Date of Graduation


Document Type


Degree Type



Chambers College of Business and Economics



Committee Chair

Santiago Pinto


This dissertation consists of three essays that provide empirical evidence that informs the ongoing debate over the passage of gay and lesbian rights legislation. In Chapter 2 the difference-in-difference-in-difference methodology is used to examine the effect that the passage of a private employment anti-discrimination law has on the relative earnings and employment of gays and lesbians. The results of this analysis indicate that the passage of this law does not have an impact on either relative earnings or employment for lesbians, but it does have an impact on these labor market outcomes for gays.

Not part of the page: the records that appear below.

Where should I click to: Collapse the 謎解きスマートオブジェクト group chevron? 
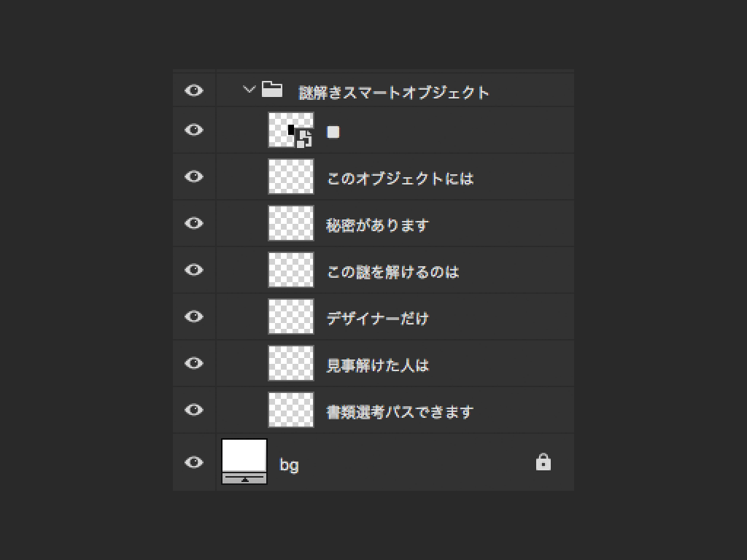pyautogui.click(x=249, y=90)
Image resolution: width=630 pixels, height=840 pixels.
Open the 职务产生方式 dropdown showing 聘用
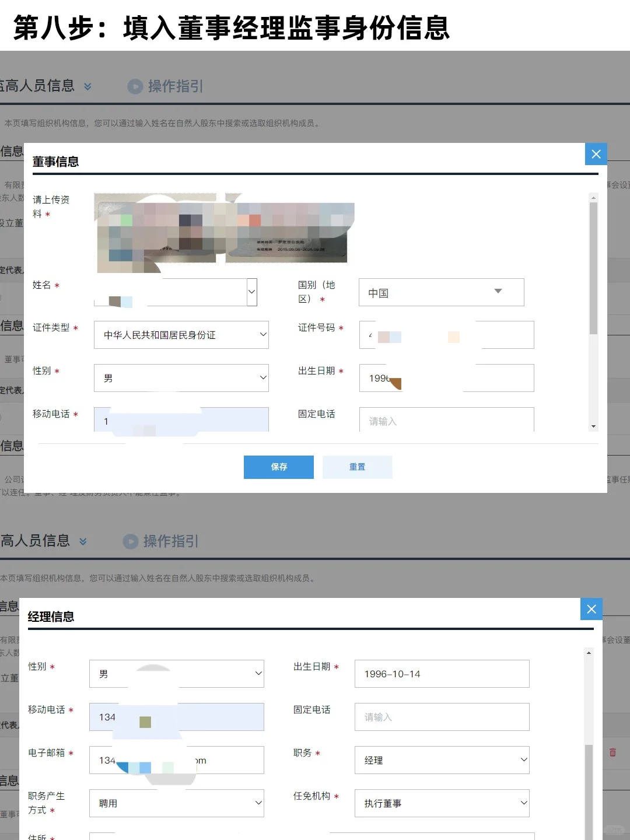176,803
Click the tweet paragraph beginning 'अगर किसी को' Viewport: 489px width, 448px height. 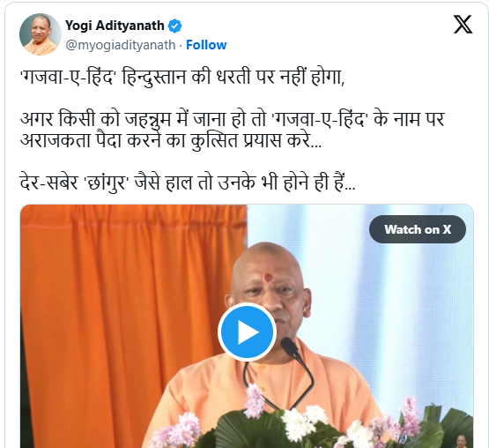pos(233,130)
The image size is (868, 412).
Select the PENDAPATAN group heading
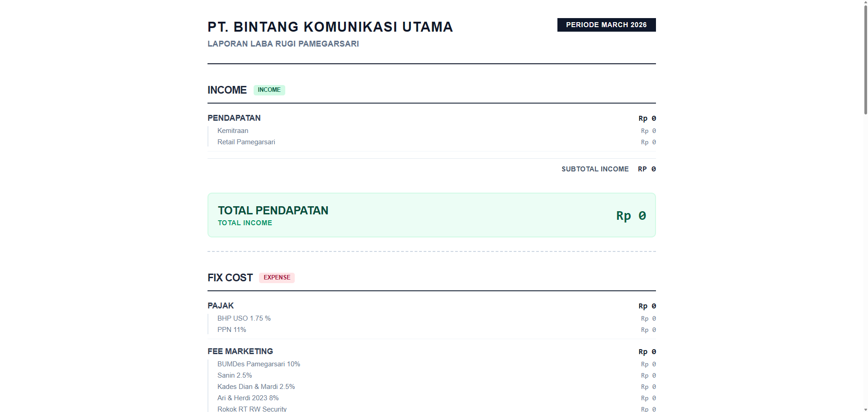234,118
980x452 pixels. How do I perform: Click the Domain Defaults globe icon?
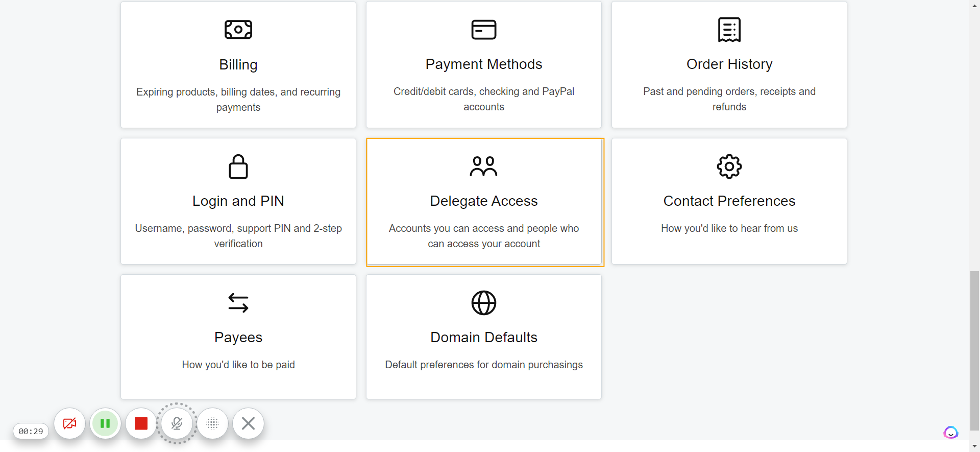484,303
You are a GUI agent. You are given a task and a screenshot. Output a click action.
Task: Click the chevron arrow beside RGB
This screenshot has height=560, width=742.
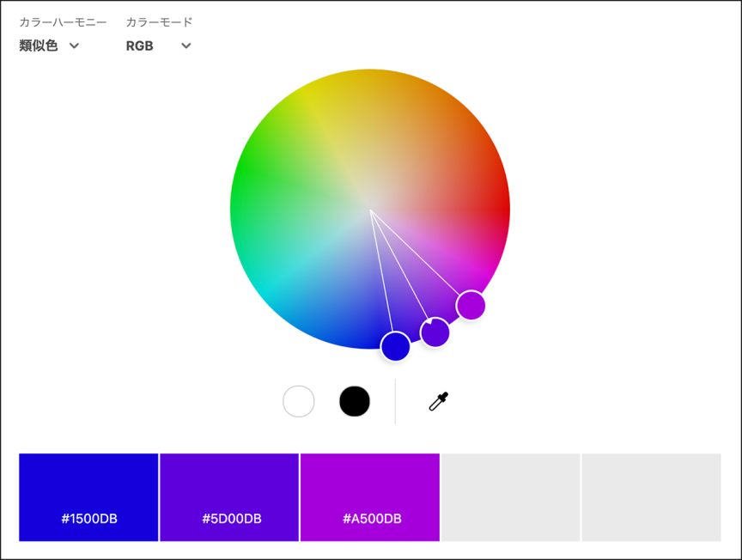(186, 46)
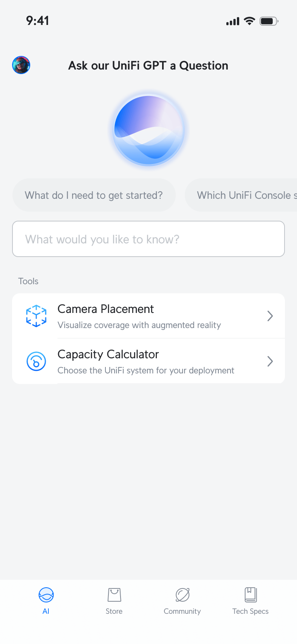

In particular, the passage of this anti-discrimination law increases the relative earnings for gays by 7.5% and reduces their relative probability of being employed by 2.4%. In Chapter 3 a gravity model of state-to-state gay and lesbian migration flows over the period 1995-2000 is estimated in order to analyze the revealed preferences of gays and lesbians for private and public employment anti-discrimination, hate crime, and domestic partnership laws. The results of this examination indicate that private employment anti-discrimination laws reduce in-migration, while public employment anti-discrimination and hate crime laws increase in-migration. Therefore, it appears that gays and lesbians prefer to live in places with public employment anti-discrimination and hate crime laws, and not in places with private employment anti-discrimination laws. In Chapter 4 a spatial hedonic autoregressive model is estimated for the Columbus, OH MSA to examine the impact that the percentage of gay and lesbian households in conservative and liberal neighborhoods has on the house prices in those neighborhoods. The results of the analysis indicate that a .1% point increase in the percentage of gay and lesbian households increases house prices in liberal neighborhoods by .81% and reduces house prices by .24% in conservative neighborhoods. Thus, evidence is provided that is consistent with gay and lesbian households being an amenity to liberal neighborhoods, but a disamenity, likely due to prejudice, to conservative neighborhoods.